■ **ACTIVITY**: Here is a block of entries. Write out its lines exactly, from the first through the one containing "Autumn (105, 1761)".

Stored records:
──────────────────────────────
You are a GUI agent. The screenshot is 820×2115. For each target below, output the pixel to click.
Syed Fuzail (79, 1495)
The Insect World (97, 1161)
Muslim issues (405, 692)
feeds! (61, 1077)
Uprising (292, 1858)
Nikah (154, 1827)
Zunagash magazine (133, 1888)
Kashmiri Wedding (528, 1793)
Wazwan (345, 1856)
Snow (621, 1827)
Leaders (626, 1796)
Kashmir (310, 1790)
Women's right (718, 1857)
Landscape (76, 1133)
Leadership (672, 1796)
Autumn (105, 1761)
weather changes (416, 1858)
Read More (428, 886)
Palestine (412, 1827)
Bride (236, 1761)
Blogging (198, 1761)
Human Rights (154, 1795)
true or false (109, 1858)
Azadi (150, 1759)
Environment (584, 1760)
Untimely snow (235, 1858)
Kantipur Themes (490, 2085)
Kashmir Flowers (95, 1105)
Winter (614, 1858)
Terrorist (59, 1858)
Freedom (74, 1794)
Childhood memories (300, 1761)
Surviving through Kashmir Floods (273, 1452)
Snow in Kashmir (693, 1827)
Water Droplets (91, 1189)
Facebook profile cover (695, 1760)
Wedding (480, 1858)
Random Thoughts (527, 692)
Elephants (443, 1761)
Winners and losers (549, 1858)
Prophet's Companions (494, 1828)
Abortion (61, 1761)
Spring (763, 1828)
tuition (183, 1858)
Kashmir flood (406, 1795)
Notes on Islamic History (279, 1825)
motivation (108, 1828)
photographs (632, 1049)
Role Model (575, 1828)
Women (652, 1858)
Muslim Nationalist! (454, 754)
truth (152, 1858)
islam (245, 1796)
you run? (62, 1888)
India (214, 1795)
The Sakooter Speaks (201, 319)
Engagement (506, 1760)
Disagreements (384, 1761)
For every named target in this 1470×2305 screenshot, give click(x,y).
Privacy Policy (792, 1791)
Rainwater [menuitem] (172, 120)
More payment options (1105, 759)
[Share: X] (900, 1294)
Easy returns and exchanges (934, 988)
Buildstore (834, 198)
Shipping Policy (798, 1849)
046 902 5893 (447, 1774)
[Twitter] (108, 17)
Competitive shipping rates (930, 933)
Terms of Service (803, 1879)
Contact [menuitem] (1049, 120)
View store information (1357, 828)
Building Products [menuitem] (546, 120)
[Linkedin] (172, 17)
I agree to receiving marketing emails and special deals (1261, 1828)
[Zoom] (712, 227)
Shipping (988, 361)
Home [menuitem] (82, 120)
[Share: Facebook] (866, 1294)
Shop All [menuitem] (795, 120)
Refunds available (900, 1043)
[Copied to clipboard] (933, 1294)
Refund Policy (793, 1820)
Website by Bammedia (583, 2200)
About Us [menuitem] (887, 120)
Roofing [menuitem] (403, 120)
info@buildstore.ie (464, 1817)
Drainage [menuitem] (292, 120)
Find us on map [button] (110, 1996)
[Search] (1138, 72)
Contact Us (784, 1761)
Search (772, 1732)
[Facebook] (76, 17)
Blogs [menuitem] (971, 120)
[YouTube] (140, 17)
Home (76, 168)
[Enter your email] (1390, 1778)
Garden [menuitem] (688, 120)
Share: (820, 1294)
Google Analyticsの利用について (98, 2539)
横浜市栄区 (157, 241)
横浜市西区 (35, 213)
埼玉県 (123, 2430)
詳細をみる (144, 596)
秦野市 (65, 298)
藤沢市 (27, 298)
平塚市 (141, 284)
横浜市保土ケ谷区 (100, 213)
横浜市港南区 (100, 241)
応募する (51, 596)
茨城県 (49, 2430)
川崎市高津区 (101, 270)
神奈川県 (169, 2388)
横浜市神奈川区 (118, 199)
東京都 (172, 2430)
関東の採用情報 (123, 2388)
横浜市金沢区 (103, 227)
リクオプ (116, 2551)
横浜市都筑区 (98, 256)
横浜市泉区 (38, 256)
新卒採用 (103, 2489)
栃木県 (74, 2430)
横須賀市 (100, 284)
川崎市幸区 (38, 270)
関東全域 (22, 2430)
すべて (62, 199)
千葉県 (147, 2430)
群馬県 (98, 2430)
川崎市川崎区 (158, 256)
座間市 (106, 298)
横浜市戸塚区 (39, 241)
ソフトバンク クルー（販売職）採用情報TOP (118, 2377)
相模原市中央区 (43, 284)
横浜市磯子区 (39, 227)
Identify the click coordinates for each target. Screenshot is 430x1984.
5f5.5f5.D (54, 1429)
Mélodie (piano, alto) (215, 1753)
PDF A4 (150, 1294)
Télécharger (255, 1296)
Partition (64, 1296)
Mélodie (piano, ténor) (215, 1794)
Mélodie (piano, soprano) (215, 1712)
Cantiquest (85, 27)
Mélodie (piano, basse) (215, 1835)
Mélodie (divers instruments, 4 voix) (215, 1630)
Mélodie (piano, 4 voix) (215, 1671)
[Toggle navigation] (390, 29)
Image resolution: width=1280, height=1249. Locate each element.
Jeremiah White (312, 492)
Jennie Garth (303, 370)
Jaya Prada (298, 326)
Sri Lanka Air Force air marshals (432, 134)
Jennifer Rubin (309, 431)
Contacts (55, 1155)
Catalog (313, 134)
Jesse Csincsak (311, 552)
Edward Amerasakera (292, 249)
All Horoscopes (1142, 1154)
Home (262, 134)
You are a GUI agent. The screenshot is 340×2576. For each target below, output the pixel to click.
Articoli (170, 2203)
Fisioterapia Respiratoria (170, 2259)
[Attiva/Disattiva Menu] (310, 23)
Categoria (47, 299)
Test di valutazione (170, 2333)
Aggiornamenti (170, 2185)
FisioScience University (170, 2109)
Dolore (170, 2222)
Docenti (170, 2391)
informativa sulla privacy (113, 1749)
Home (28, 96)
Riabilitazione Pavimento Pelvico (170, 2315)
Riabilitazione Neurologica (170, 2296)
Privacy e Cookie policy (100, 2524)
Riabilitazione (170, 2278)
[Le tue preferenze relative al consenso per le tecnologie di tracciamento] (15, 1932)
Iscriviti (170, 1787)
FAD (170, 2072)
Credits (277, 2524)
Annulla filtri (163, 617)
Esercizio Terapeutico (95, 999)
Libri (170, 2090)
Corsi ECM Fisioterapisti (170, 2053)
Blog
──────────────────────────────
■ **WRITTEN RESPONSE**:
You are a GUI agent. The screenshot is 820×2115. For each target below, output the pixel to click.
Syed Fuzail (79, 1495)
The Insect World (97, 1161)
Muslim issues (405, 692)
feeds! (61, 1077)
Uprising (292, 1858)
Nikah (154, 1827)
Zunagash magazine (133, 1888)
Kashmiri Wedding (528, 1793)
Wazwan (345, 1856)
Snow (621, 1827)
Leaders (626, 1796)
Kashmir (310, 1790)
Women's right (718, 1857)
Landscape (76, 1133)
Leadership (672, 1796)
Autumn (105, 1761)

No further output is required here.